Sammy Hagar was a recent guest on Eddie’s Sirius/XM radio show and said he tried contacting Alex Van Halen on his birthday.

He told Eddie [as per], “I reached out to Al on his [65th] birthday [on May 8th] I sent him a nice text and an e-mail and a phone message, saying, ‘Hey, Sammy here. Missed you, buddy. Hope you’re doing good. Happy birthday. And if you ever wanna get together and talk, be buddies, be friends, here’s my e-mail, here’s my text, and here’s my house phone number…’ Nothing. Oh, and I said, ‘How’s Ed doing? I hope he’s healthy. And give him my love.’ Nothing. Nothing! Ooooh! I mean, that’s, like, wow! I guess no waters went under that bridge. And when I looked at the bridge, it was dry. There’s not a drop that comes down underneath that bridge.”

Hagar also stated that he asked original Van Halen singer David Lee Roth to join him at his inaugural, High Tide Beach Party & Car Show, scheduled to take place on Saturday, October 6th in Huntington Beach, California. “We invited Roth, offered to hire Roth to come and jam with my band at the festival,” Sammy said. “And you know what his guy said? ‘Oh, sounds interesting. We’ll run it past Dave.’ Then radio silence. [Laughs]”

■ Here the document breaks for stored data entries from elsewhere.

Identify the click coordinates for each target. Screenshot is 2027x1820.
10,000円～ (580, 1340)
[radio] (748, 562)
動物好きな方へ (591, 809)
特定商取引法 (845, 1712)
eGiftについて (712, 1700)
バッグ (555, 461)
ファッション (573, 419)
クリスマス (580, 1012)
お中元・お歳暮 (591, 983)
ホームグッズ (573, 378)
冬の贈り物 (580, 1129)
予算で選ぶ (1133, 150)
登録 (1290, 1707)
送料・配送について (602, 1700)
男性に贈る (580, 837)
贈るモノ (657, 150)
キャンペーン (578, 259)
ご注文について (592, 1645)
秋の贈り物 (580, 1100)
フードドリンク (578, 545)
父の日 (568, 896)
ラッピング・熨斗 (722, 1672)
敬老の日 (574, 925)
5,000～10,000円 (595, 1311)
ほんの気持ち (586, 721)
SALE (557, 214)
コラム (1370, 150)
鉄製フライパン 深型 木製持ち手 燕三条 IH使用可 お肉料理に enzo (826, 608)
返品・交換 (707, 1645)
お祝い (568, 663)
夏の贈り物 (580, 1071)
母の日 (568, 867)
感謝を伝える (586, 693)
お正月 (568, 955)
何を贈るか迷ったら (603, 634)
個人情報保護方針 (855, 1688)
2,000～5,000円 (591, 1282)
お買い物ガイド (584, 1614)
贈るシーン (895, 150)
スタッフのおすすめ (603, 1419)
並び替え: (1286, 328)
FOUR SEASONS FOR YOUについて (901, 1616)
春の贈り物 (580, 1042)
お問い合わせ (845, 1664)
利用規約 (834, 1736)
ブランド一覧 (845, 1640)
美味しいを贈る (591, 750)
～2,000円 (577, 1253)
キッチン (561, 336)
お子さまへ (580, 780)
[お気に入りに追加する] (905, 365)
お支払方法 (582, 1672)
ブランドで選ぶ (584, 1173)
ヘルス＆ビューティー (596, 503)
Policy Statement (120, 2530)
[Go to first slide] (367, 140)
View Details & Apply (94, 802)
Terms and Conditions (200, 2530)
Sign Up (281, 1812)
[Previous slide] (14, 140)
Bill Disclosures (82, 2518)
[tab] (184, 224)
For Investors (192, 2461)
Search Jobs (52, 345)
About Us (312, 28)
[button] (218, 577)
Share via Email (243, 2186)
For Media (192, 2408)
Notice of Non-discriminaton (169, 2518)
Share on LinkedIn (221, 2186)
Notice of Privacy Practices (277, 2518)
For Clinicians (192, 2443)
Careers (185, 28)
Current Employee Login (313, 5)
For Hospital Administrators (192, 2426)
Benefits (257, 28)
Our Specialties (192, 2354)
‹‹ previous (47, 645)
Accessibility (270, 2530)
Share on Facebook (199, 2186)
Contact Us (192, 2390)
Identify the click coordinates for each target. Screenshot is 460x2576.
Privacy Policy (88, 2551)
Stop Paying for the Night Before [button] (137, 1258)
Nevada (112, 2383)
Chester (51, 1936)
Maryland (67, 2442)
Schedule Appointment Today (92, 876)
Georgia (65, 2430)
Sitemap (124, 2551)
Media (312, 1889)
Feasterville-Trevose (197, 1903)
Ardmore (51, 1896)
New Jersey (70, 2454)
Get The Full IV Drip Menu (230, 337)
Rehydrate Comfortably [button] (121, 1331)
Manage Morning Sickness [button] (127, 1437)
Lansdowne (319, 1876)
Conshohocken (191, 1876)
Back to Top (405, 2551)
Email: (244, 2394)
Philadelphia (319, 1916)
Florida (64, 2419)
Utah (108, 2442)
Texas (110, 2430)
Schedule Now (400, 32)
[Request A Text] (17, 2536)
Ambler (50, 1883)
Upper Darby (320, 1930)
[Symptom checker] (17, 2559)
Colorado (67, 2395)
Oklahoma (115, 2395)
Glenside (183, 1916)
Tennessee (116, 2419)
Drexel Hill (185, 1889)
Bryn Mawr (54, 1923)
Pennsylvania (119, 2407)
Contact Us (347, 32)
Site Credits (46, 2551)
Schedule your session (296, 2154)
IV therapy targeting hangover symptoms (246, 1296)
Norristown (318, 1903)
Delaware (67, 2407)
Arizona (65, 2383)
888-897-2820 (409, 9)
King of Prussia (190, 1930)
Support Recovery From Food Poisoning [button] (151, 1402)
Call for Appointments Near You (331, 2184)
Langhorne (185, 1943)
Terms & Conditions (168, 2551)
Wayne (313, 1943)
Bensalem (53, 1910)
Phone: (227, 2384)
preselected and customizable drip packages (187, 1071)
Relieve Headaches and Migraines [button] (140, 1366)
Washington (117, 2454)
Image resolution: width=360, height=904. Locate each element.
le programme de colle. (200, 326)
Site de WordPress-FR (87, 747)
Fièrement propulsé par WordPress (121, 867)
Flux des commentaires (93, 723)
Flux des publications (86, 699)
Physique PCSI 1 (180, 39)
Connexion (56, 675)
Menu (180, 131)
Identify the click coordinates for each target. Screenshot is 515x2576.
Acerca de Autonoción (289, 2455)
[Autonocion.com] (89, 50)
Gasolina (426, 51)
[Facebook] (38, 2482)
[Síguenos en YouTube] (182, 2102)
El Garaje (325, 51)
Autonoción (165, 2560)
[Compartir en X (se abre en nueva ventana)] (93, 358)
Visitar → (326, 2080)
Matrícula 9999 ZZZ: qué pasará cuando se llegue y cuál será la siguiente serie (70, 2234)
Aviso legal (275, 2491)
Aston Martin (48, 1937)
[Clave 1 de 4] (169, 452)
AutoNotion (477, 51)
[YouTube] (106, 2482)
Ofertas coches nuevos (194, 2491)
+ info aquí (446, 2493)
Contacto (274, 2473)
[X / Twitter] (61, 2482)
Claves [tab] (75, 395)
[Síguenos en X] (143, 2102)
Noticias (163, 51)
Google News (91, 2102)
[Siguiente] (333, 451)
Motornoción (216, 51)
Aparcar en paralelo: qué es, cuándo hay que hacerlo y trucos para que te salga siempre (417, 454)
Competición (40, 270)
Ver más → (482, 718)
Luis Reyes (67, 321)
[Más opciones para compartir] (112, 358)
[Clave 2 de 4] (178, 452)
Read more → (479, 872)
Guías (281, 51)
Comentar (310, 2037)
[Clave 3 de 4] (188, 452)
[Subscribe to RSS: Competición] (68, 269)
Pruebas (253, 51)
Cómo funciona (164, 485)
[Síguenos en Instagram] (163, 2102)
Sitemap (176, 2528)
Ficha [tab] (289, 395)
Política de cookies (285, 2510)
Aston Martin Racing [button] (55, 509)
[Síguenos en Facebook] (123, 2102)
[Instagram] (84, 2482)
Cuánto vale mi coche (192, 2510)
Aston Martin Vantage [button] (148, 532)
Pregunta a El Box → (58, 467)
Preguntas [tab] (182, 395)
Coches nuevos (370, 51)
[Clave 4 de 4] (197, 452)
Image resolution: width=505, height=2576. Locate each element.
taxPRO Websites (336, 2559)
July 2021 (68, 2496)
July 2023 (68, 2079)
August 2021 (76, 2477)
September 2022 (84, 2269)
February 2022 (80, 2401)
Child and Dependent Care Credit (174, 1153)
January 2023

Last November, Sammy said that he had lost hope there will ever be another Van Halen reunion, explaining that Eddie and Alex Van Halen do not want to reconnect with him as friends.

During an appearance on SiriusXM’s Trunk Nation, Hagar revealed that he didn’t hear from the Van Halen brothers on his birthday, which he interpreted as them having no interest in rekindling their friendship.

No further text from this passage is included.